Governor John Hickenlooper and Colorado state legislators will ask voters to fund the state’s transportation system via a ballot measure in November, they announced at the 36 Commuting Solutions legislative breakfast in Broomfield today.

Hickenlooper framed the ballot measure as a roads and transit package, but lawmakers haven’t nailed down specifics.

“We cannot expand capacity, in roads or transit, without the resources to fund it,” he said. “I am very clear on how to squeeze a penny, and get more out of every dollar we spend… but it’s not gonna get us there in terms of the expenditures that we need.”

For Denver, the spending enabled by the ballot measure is likely to be a mixed bag. Some of it would address real needs. The city would get funding to improve walking, biking, and transit infrastructure, as well as for road and bridge maintenance, Colorado DOT Director Shailen Bhatt told Streetsblog.

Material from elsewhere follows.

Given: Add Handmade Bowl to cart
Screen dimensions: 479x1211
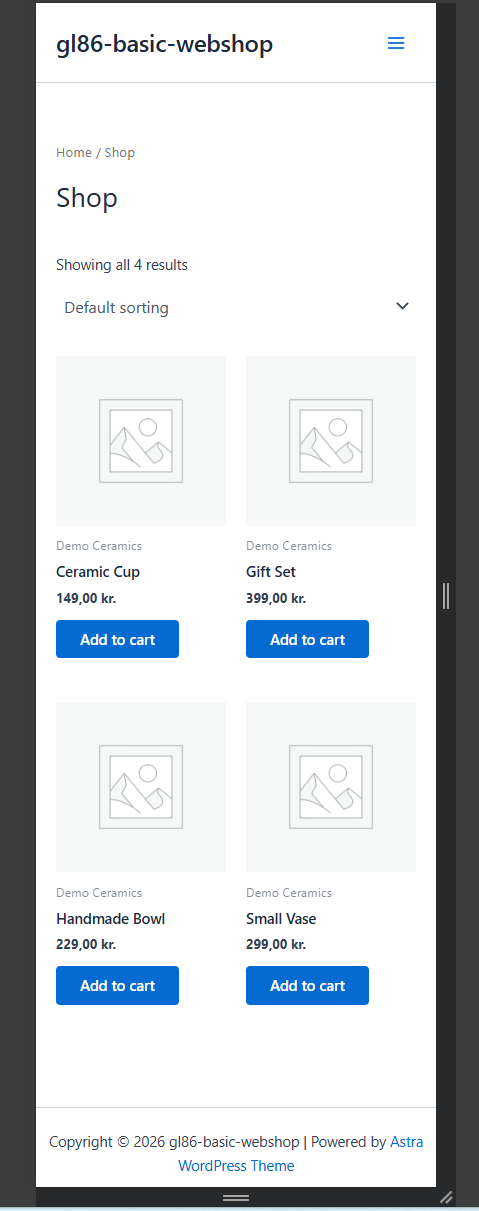Looking at the screenshot, I should (117, 985).
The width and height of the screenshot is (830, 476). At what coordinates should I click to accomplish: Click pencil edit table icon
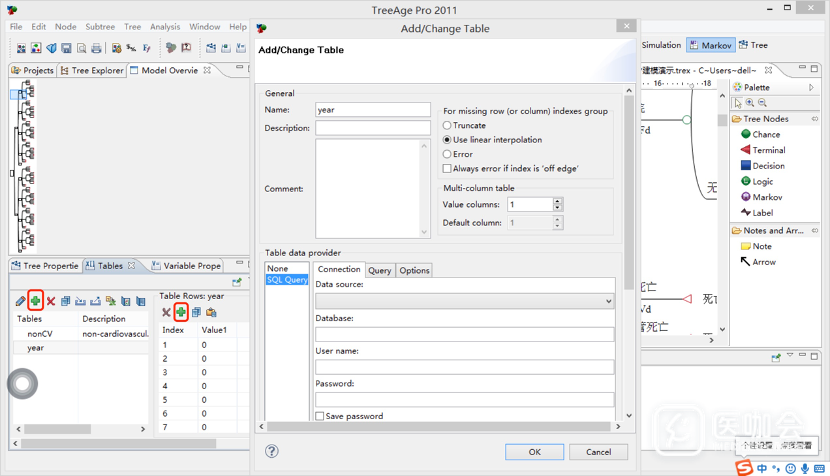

But new money could also cover projects that would harm Denver, like the $1.7 billion I-70 widening, which currently lacks full funding. Much of the state’s shortfall for genuine needs could probably be covered by scaling back CDOT’s road expansions and focusing on maintenance instead.

The devil will be in the details. Will lawmakers prioritize the transit investments necessary to keep Denver residents moving, or will they ask taxpayers to escalate subsidies for driving and traffic?

Last year, a coalition of metro Denver mayors defeated a bid by the road lobby to block new funding from being spent on transit. That won’t fly in this ballot measure, Hickenlooper said.

“I think transit will have to be there,” he told Streetsblog. “And there will be reasonable discussion between informed adults. The transportation lobby — the asphalt association, the architects, the designers, all those folks — are eager to get something done. And they generally favor roads over transit. There’s also a strong constituency that care deeply about transit — the kind of forward visionaries.”

New funding could come in the form of higher sales or income taxes — even the state gas tax, which hasn’t been raised in a quarter century, is on the table. Getting both rural and urban voters on board will take a compromise, Hickenlooper said. He’ll ask rural voters to realize the statewide economic benefits of transit, and urban voters to heed the agricultural economy’s reliance on roads outside of city centers.

“It is hard for me to understand how we would get a transportation bill passed in the state of Colorado that didn’t have a transit component,” Bhatt said. “If the pie is big enough, then all boats can be floated.”

  • mckillio

    It had better be a gas tax. Have we seen how likely transportation taxes are to get approved in odd years?

    • Alison Torvik

      How would a gas tax get approved any faster than a transportation tax? They both have to go to the electorate for a vote. #thanksTABOR 🙁

      • mckillio

        It wouldn’t. I’m saying it should be a gas tax rather than the other options.

  • Chris

    Is there an analysis out there that shows where Colorado’s transportation dollars come from versus where they are spent? For instant, I assume most tax dollars for CDOT come from the Front Range. Do those dollars stay there or do they go elsewhere? I also then wonder what percentage of Front Range folks use the highway system, county roads, and local roads in more rural Colorado. In thinking of our outdoor recreation appetite, I see the desire to leave the Front Range and reach other parts of the states that may need repairs (not expansion) that may get neglected because they are not in the urban corridor. But seen a study on this would be great and to have y’all cover this even better to help people digest the information.